'You dumb fuck,' muttered Mitch. 'Not may be. Is.'
'Repeat, your environment may be hostile…'
The commander was still speaking when the truck shook. 'What the hell was that?' he said, breaking off communications.
'Felt like an earth tremor,' said one of the plainclothes.
'Jesus Christ,' said Mitch, turning pale. 'Of course. It's not the turbine it means to use to destroy the place. It's the compensators.'
The Gridiron's central earthquake compensator was not much more than a computer-controlled hydraulic shock-absorber, a huge springloaded valve and an electrically powered piston that was activated by a digitally calibrated seismograph. For earthquakes of less than 6 on the Richter scale, the hundred or so base-isolators were sufficient to dampen any vibration in the building. For anything larger, the CEC went into action. But with no actual earthquake, the effect of Ishmael activating the CEC was comparable to a real seismic event acting on a building without any compensation equipment at all, a seismic event of at least 8 points.
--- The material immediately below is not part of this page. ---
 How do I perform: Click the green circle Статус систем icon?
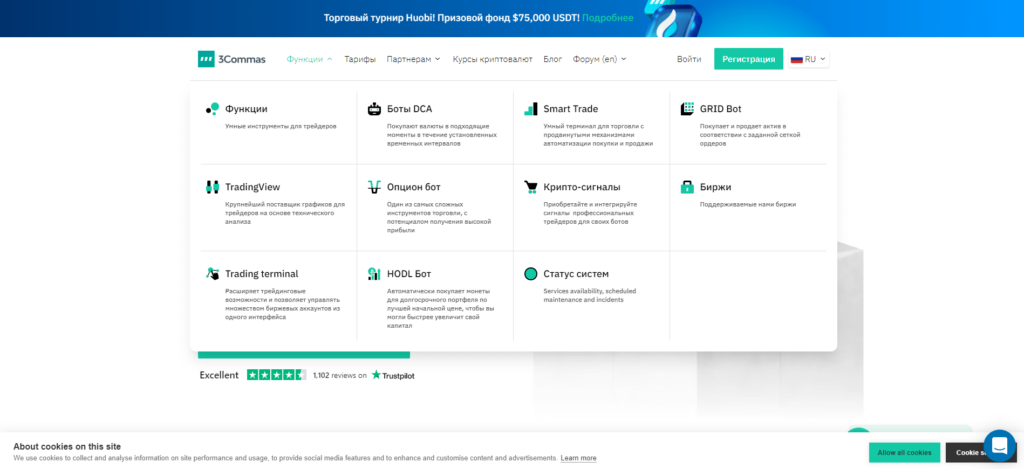pos(530,274)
Ishmael grasped the middle pillar upon which the building rested and leaned his weight upon it.
Seconds later Ismael completed his escape from the doomed building. E-mailing himself down the line to Net locations all over the electronic world at 960,000 bauds per second. A diaspora of corrupted data downloads to a hundred different computers.
A low rumbling sound was heard throughout the Hope Street area, a subterranean hum; inside the atrium all the SWAT team held their breaths.
High on the facade, perched on the cross-bone like two gulls on a rigging, Richardson and Curtis heard the sound and felt the vibration run shuddering from building to air like twin ghosts of Gomorrah. Sea birds flew screaming away over the yawning gulf in front of them as the building writhed under the two men, trembling spasmodically as if the life was trying to rise out of it. Near them a window exploded in a shower of glass as the shudder became a more noticeable rocking.
Frank Curtis staggered along his precarious footing and groped for a handhold on the smooth, implacable white face of the manmade precipice. Finding none, he turned to face the wall and, with arms turning like hopeless propellers, tried to stay in front of the jaws of death, his thoughts of the ground and his wife and his wife on the ground.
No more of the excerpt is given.